What’s the difference between high-side and low-side crashes?

On Behalf of | Aug 9, 2021 | Motorcycle Accident Injuries |

Motorcycle crashes could be frightening incidents. A mishap on a Louisiana road might leave a motorcyclist with broken bones, severe friction burns, and other injuries. Not all factors leading to a motorcycle crash are identical, and even the crashes fall under different descriptions. High-side and low-side accidents illustrate the variances, and both may result in terrible injuries to a motorcyclist.

High-side vs. low-side accidents

High-side and low-side accidents share similarities: they often happen without warning and catch a motorcyclist by surprise. Even routine actions turn deadly without any signs of trouble. For example, a motorcyclist must corner the bike, an ordinary step motorcyclists perform countless times. Then, one day, a problem arises that leads to a crash.

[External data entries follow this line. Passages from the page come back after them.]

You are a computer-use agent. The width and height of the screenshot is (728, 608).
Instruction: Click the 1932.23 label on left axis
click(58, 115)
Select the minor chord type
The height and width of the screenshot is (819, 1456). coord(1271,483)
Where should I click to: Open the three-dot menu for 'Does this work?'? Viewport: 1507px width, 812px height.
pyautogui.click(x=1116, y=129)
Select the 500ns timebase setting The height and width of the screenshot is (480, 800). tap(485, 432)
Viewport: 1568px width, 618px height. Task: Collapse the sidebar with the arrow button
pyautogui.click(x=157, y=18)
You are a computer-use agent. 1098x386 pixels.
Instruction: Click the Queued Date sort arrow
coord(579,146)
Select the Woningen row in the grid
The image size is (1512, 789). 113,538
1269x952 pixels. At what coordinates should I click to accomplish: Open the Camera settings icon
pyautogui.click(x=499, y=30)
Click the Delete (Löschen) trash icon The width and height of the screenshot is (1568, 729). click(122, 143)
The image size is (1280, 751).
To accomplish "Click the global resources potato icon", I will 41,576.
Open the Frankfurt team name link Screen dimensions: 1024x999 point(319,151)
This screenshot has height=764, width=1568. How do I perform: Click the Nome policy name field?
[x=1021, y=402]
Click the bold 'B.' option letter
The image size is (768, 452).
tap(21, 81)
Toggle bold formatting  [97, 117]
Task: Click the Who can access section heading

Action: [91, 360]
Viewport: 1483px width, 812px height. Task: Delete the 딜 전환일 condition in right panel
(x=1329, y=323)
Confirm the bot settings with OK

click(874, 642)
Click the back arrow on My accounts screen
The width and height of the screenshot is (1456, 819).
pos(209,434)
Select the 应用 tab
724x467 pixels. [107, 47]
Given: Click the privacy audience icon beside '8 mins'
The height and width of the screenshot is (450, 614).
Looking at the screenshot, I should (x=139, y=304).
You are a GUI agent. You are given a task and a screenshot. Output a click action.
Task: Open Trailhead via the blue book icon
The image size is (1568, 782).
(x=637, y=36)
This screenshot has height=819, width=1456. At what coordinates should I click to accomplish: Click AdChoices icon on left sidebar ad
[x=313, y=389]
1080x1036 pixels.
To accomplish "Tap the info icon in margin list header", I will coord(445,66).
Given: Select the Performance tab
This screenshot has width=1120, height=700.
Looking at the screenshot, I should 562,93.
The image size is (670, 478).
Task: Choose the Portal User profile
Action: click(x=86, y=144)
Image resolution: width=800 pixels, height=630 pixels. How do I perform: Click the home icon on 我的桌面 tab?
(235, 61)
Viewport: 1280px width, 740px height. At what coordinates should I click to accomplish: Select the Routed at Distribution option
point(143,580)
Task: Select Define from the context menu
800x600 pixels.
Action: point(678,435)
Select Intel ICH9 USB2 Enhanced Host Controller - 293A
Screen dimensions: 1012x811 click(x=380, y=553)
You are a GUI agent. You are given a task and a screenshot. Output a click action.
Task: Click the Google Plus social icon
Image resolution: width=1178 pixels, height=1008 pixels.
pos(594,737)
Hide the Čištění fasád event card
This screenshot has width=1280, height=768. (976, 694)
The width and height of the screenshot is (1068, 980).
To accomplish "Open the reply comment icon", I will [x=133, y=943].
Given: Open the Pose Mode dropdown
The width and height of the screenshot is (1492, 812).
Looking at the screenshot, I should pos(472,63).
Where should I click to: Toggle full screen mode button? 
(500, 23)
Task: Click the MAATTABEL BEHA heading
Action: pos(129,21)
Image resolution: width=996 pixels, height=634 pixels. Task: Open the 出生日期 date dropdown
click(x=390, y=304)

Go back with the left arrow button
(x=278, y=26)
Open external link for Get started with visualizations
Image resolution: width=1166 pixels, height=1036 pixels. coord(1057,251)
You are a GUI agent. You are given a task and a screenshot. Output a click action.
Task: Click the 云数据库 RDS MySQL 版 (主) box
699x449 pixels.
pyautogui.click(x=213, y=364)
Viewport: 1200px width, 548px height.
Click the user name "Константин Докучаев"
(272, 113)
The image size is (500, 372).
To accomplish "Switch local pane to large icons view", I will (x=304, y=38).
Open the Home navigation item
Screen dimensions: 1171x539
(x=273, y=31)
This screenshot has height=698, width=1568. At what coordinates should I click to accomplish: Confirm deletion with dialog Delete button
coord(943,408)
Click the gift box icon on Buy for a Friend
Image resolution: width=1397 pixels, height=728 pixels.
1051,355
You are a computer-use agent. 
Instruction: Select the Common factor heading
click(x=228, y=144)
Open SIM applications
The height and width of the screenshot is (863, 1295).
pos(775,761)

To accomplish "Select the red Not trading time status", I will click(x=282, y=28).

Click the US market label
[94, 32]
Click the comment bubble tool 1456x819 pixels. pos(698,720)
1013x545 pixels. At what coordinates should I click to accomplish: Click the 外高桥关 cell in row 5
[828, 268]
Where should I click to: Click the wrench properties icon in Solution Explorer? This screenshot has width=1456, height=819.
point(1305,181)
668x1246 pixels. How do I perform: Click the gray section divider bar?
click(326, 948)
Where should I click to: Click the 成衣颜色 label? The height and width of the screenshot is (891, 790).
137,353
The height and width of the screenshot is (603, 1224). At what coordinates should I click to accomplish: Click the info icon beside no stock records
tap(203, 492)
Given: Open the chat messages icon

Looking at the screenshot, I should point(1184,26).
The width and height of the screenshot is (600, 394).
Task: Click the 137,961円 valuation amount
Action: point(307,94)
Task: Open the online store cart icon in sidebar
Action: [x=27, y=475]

With a low-side crash, a motorcyclist falls in the direction that the bike corners. Turning a corner too fast could lead to this particular crash and its resulting injuries. Front and rear wheels might lose their grip on a turn. Careful braking may reduce the chances of these motorcycle accidents.

High-side crashes happen when a wheel locks, a disastrous situation that could lead to a motorcyclist being flung from the bike. A wheel might lock when an engine unexpectedly seizes, or the chain comes off, causing the wheels to lose and then quickly regain their grip. The potential injuries from a high-side crash could be severe.

Questions about liability

Motorcycle accidents may leave motorcyclists, passengers, pedestrians, and others with injuries. Asking questions about whether negligence played a role might follow an incident. Did a motorcyclist fail to brake properly, or did he or she travel at excessive speeds? Did a mechanic perform a poor maintenance job that led to engine problems?

When someone’s negligence caused an accident, expect a lawsuit. Perhaps a swift insurance settlement could settle the matter as well.